(Source records)
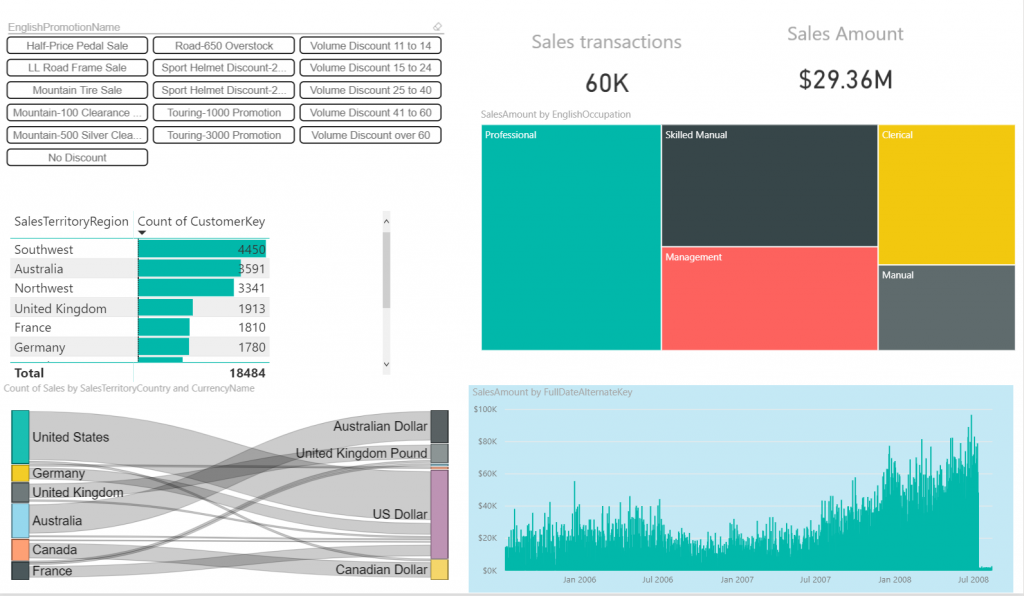Choose the Touring-3000 Promotion slicer button
The height and width of the screenshot is (596, 1024).
point(224,135)
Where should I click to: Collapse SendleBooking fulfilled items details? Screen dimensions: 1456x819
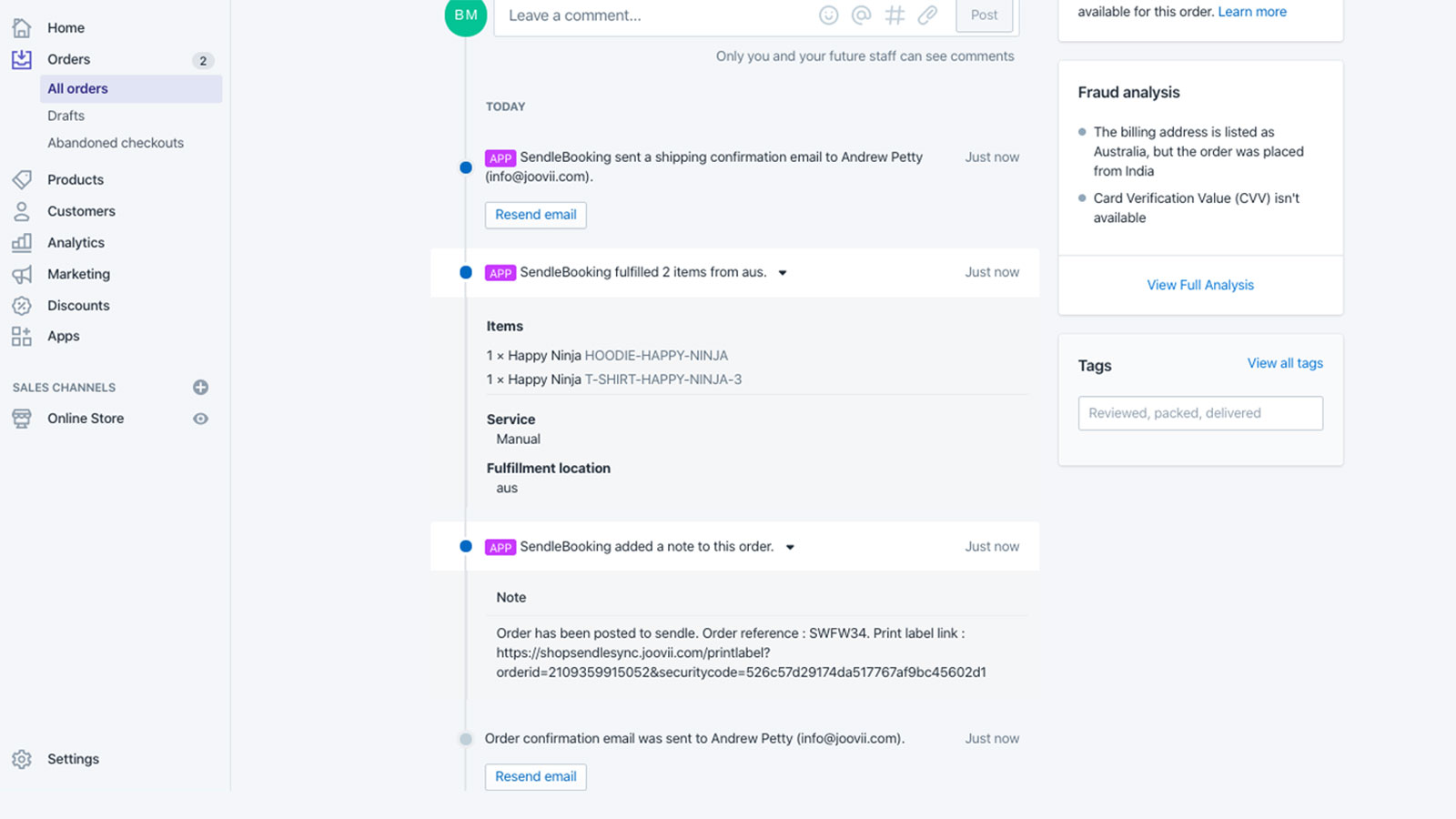click(x=783, y=273)
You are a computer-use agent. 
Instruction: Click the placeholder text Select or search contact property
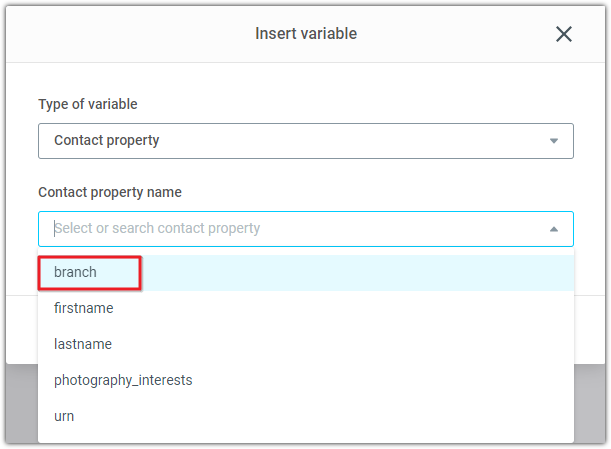point(157,228)
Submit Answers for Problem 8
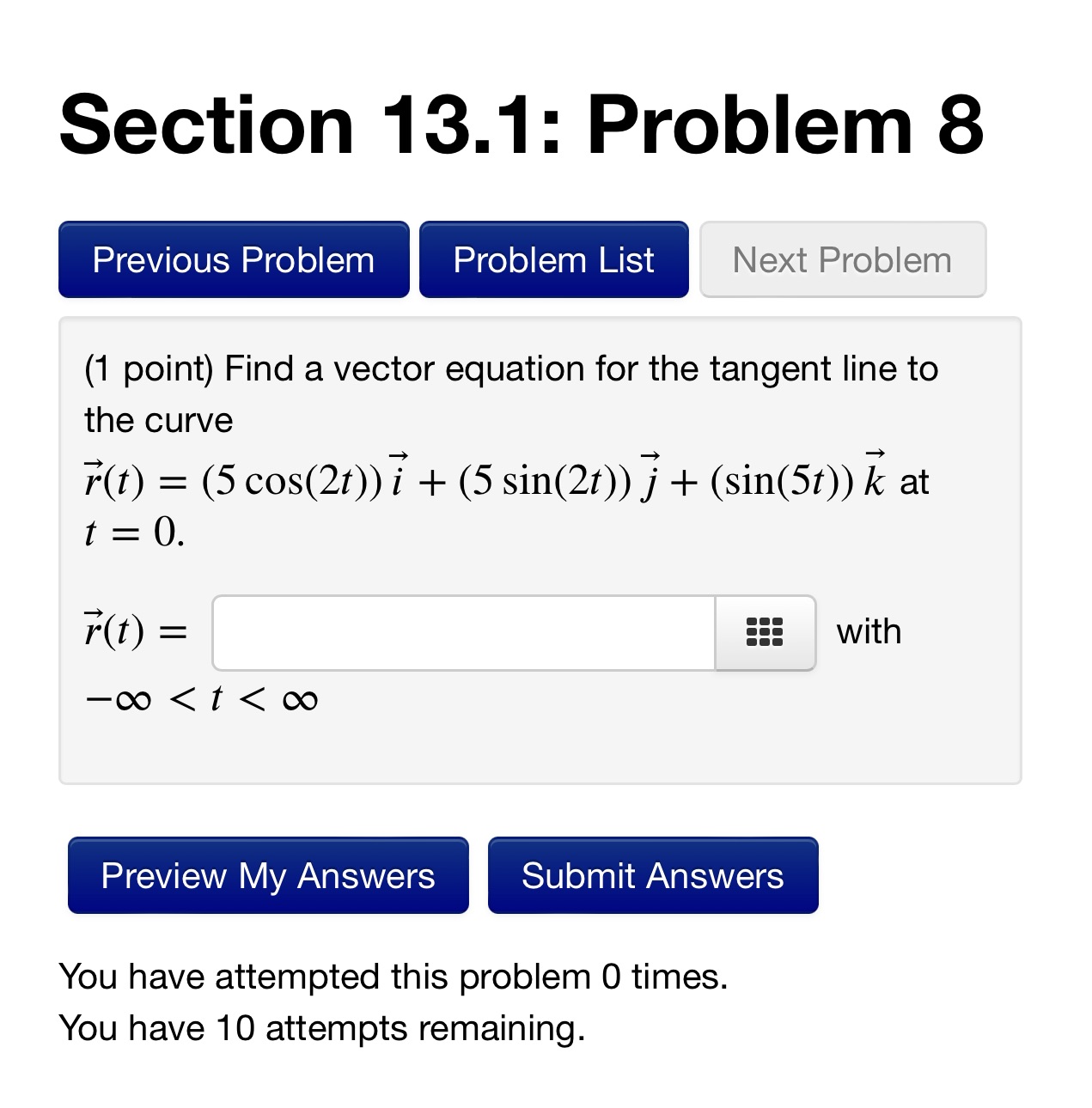 pyautogui.click(x=652, y=875)
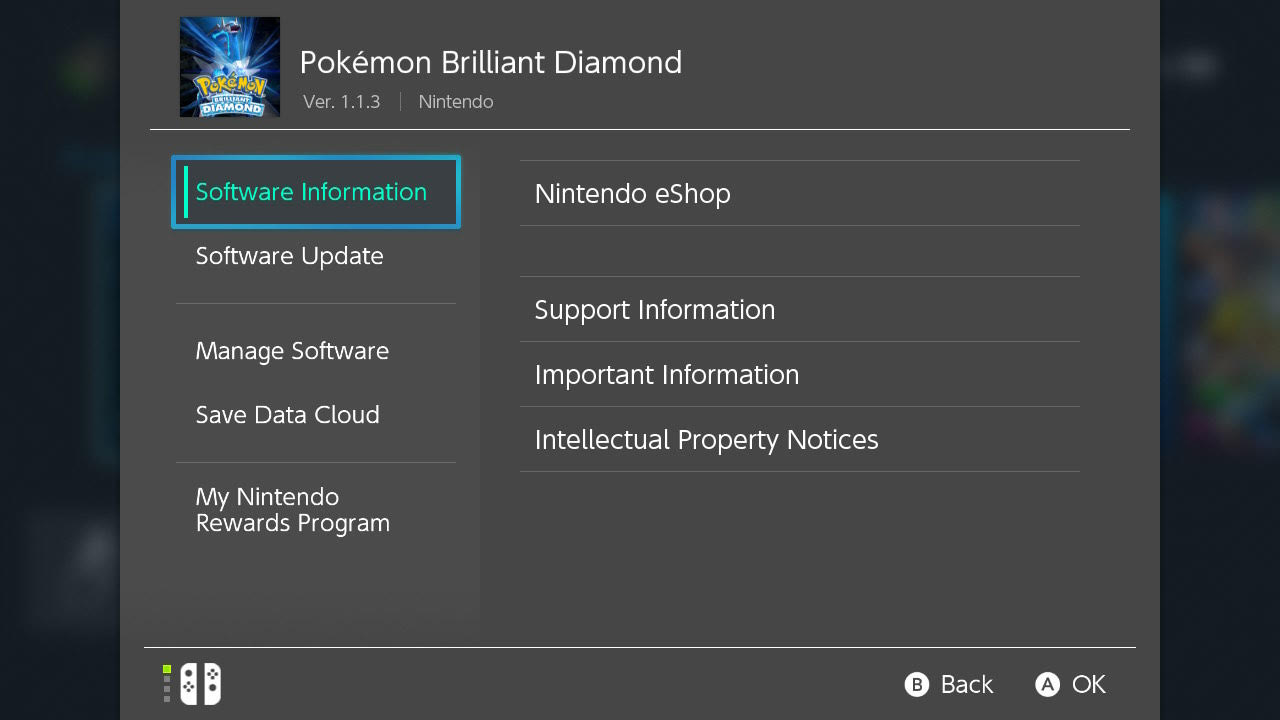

(About this task) With the pictures excluded, transcribe word for word only the lines from the one containing "You are a computer-use agent." through the last line of the records.

(Answer to this exercise)
You are a computer-use agent. 
Instruction: Click the placeholder text Select or search contact property
point(157,228)
Submit Answers for Problem 8
 pyautogui.click(x=652, y=875)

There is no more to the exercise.